The Delaware judiciary in the fourth quarter of 2019 digested a pair of unique shareholder demands for company records, further shaping access to boards' books and records and the stockpiles of documents collected by special litigation committees.

The quarter also saw former Chief Justice Leo E. Strine Jr. officially retire. Delaware's senate rearranged chairs on the highest courts to accommodate his departure, approving Justice Collins J. Seitz Jr. as Justice Strine's successor and confirming Vice Chancellor Tamika Montgomery-Reeves for Justice Seitz's briefly vacant seat on the five-member body.

Here, Law360 outlines some of the biggest mergers and acquisitions-related developments in Delaware over that three-month span that lawyers need to know.
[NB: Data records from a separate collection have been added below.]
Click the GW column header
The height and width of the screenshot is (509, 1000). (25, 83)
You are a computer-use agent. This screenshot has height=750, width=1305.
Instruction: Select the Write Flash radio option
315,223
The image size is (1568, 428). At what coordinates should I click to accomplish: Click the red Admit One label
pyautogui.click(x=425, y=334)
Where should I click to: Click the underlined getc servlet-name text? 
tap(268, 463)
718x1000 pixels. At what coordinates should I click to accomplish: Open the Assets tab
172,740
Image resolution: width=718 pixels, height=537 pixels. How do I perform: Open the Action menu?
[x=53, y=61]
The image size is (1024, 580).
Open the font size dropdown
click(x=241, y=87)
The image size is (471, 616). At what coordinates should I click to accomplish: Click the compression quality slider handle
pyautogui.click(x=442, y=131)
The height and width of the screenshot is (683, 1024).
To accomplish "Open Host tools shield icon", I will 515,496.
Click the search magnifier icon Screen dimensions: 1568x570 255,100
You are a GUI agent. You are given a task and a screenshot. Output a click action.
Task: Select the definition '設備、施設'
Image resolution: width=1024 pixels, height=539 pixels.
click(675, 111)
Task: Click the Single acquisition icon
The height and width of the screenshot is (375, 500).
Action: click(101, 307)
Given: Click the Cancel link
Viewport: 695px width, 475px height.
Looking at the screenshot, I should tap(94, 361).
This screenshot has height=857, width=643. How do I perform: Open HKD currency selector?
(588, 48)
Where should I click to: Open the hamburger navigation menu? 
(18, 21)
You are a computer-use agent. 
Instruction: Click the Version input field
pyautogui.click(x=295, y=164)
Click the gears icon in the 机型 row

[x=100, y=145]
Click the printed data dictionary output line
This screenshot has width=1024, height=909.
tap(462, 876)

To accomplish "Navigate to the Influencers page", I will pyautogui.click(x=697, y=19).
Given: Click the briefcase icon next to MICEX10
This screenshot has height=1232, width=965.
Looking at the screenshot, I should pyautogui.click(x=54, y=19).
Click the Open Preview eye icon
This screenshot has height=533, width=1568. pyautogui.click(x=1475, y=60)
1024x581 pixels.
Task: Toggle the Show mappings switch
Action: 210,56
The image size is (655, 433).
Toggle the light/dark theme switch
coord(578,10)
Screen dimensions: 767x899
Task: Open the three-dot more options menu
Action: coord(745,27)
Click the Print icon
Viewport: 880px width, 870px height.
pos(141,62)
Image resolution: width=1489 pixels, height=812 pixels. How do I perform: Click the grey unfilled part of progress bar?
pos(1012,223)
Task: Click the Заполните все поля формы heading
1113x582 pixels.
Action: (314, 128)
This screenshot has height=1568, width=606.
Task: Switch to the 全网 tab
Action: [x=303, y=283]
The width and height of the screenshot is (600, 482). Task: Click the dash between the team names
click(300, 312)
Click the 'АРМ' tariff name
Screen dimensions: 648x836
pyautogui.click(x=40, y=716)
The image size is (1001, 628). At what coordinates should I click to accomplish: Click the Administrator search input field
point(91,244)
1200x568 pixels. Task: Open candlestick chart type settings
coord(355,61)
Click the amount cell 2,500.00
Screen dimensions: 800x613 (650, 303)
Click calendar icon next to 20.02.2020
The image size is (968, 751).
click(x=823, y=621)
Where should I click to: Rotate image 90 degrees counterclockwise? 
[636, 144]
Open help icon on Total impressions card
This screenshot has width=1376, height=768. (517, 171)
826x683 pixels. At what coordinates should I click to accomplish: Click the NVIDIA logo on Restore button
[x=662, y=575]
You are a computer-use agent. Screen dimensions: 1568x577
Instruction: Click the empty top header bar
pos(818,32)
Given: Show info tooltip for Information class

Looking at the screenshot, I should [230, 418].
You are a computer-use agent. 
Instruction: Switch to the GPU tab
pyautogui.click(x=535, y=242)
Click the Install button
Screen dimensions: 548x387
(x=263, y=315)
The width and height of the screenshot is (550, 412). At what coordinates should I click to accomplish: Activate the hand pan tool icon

Doc Denial Shows Limits of Books and Records Requests

The Delaware Chancery Court in November shot down a "novel" bid by an activist investor affiliate to obtain records to help with a proxy fight over a purportedly flawed 11-figure deal, suggesting that despite the increasing flow of Section 220 requests there are limits to what the court will allow.

Vice Chancellor Joseph R. Slights III on Nov. 14 issued a 22-page opinion denying a bid by High River LP, an affiliate of renowned activist investor Carl Icahn, for certain records relating to Occidental Petroleum Corp.'s $55 billion purchase of Anadarko Petroleum. 

The vice chancellor rejected the plaintiffs' argument that the court should "recognize a new, or at least expanded, rule" under Section 220 of Delaware General Corporation Law.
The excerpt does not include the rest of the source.